Second, both predictive models were developed and validated using the same dataset, increasing the possibility of overfitting and potentially overestimating their predictive accuracy when applied to external populations. A separate validation may be carried out in the near future for Models II and III to address this limitation and better assess their generalizability.
Third, while the study relied on easily palpable anatomical landmarks, inter-rater variability in landmark identification and measurement could have affected reproducibility and accuracy in clinical settings. Furthermore, straight-line measurements between landmarks did not account for soft tissue displacement or patient positioning differences that may occur during live surgery.
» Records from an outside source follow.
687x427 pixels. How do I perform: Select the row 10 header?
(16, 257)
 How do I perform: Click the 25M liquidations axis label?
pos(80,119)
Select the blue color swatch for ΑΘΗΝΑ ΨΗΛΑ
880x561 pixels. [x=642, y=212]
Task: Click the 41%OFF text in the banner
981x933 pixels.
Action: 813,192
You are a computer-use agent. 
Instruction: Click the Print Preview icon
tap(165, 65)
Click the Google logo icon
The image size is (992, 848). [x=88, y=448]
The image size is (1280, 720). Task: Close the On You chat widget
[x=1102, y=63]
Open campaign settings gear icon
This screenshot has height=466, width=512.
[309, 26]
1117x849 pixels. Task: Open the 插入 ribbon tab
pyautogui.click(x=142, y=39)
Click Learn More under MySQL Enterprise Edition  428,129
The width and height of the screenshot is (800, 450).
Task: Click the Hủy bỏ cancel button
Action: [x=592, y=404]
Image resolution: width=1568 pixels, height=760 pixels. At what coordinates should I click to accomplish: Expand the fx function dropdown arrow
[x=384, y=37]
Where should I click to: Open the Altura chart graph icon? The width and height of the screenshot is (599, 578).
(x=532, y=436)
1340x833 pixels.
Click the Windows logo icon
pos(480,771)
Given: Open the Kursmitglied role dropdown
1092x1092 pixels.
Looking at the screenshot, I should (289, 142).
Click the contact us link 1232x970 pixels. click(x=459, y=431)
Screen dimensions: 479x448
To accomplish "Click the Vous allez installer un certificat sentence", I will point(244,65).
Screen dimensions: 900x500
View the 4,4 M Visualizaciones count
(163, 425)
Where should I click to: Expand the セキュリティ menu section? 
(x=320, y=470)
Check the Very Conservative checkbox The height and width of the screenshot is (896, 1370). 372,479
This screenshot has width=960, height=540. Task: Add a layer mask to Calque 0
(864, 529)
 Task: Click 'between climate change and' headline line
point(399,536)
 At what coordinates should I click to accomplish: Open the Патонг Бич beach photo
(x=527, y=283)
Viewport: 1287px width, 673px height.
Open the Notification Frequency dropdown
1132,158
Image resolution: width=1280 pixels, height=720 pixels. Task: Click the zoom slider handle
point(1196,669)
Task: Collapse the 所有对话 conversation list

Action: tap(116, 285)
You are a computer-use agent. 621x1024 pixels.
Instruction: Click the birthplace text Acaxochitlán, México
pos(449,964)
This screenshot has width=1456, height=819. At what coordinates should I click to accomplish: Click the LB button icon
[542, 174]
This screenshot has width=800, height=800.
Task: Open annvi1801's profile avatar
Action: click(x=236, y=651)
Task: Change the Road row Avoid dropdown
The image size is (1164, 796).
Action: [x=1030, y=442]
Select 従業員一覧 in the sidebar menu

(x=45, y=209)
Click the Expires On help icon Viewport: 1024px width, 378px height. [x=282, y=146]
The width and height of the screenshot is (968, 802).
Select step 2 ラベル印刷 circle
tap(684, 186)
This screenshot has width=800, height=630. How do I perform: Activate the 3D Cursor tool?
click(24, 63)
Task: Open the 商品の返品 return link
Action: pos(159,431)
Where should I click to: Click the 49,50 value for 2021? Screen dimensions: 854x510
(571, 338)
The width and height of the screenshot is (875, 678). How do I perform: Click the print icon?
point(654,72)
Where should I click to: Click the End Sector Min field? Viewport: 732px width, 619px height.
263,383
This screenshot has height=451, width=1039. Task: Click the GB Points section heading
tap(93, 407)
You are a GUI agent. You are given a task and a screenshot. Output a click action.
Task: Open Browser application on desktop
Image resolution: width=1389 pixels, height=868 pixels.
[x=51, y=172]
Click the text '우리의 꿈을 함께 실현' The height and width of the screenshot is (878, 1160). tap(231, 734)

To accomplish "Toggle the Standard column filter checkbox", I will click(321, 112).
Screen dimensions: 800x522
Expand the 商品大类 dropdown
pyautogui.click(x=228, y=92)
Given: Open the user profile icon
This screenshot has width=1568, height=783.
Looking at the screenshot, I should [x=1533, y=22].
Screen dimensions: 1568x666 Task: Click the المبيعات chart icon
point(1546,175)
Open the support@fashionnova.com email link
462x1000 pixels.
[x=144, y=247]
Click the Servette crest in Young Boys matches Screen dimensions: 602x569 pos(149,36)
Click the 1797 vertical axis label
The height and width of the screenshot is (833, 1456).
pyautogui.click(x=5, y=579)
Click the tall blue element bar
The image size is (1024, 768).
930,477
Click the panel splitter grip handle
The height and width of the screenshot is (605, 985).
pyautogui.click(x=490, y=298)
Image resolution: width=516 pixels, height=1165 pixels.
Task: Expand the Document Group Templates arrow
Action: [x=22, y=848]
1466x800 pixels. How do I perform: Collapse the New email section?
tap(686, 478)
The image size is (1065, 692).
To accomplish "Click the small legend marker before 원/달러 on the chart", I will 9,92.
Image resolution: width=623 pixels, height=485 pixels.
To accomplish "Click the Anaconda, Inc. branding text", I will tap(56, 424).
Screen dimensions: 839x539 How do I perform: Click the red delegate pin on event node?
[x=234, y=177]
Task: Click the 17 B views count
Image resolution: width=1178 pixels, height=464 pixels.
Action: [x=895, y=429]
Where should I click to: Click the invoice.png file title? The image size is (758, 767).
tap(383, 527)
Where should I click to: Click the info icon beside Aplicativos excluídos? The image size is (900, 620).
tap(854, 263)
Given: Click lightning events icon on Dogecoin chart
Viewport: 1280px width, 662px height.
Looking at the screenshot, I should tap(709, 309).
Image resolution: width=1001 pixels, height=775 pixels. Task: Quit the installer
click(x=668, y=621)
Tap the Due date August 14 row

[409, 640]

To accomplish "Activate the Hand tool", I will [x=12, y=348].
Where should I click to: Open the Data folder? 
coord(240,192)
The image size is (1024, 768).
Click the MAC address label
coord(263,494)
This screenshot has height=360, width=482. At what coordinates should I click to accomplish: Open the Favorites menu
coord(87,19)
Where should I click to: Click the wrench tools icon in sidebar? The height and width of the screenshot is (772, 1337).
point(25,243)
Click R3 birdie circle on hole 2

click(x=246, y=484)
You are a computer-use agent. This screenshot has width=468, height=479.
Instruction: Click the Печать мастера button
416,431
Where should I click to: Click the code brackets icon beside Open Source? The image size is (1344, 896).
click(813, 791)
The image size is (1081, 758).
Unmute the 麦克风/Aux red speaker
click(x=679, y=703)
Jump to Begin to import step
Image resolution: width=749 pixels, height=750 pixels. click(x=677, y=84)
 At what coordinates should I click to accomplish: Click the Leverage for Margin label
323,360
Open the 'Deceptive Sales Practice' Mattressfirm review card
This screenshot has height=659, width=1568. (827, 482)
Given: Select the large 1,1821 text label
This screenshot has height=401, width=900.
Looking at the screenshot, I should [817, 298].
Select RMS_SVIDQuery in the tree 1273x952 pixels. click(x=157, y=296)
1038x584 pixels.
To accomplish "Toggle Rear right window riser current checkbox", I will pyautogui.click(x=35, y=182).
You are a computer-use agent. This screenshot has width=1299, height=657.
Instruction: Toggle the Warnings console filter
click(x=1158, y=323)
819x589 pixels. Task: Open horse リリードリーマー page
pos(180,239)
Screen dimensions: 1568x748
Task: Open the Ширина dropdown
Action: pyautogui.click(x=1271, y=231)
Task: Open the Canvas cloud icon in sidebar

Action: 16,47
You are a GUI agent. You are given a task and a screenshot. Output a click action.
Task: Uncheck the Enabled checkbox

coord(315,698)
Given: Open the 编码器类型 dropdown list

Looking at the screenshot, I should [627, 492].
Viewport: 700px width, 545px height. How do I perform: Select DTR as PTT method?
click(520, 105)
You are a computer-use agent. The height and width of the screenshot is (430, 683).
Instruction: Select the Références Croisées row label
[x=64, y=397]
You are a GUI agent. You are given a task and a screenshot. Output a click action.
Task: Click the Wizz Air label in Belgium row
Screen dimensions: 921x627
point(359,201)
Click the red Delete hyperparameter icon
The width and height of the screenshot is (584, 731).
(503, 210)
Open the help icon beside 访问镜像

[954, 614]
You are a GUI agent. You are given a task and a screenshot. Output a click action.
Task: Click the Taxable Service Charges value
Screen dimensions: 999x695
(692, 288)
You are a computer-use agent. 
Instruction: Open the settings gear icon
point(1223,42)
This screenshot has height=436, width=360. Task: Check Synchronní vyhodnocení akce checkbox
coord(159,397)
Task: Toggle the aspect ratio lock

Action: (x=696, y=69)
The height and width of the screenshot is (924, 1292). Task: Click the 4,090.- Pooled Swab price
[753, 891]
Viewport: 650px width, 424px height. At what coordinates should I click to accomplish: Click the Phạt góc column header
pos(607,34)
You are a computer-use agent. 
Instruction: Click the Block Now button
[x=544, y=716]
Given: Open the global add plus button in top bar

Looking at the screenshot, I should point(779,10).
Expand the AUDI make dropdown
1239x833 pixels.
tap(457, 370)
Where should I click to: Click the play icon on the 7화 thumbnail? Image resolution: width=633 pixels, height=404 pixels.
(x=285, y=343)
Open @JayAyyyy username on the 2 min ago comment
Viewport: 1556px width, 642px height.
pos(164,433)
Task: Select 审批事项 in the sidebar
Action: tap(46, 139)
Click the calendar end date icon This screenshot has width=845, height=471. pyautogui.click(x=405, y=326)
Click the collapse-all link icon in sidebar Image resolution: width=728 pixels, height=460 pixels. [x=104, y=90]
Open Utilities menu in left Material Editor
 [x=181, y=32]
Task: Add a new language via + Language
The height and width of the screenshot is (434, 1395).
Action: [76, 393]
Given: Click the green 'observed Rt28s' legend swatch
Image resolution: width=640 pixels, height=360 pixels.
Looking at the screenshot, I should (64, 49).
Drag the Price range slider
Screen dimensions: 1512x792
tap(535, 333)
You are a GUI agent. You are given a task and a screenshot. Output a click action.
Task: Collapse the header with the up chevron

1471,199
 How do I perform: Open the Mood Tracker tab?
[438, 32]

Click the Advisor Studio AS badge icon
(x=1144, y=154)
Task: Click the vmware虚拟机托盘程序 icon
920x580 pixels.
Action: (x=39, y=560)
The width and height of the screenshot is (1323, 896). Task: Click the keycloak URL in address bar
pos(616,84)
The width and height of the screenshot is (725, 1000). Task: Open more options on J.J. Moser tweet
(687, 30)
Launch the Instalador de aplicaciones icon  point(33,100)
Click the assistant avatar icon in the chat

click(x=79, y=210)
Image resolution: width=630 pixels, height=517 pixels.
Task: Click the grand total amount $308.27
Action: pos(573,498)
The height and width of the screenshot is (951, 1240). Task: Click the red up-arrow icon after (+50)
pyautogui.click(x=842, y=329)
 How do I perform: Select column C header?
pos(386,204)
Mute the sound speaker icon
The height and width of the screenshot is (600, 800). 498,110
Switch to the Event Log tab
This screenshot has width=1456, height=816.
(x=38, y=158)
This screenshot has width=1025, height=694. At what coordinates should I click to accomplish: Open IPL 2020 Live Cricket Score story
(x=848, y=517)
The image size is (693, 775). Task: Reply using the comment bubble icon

Although care was taken to standardize measurement techniques, no method was employed to fully eliminate the influence of individual neck curvature or soft tissue deformation, which may introduce variability and potential bias in the straight-line measurements across different specimens. Finally, this study did not assess the performance of these models in living subjects or in the presence of pathological conditions such as tumors or vascular anomalies, which could further impact the accuracy of landmark-based predictions.
Conclusions
In conclusion, we propose two new models for predicting the CCAB location using palpable landmarks. Model II (MBC-based) and Model III (JN-based) demonstrated high predictive accuracy and practicality, with the JN-based model being particularly suitable for clinical use. These models have the potential to significantly enhance surgical planning and patient outcomes in vascular surgery. The results are consistent with previous findings that emphasize the importance of anatomical landmarks in predicting the CCAB and their clinical relevance in surgical procedures. Future research should focus on validating these models in larger, more diverse samples and in clinical scenarios to confirm their utility and reliability.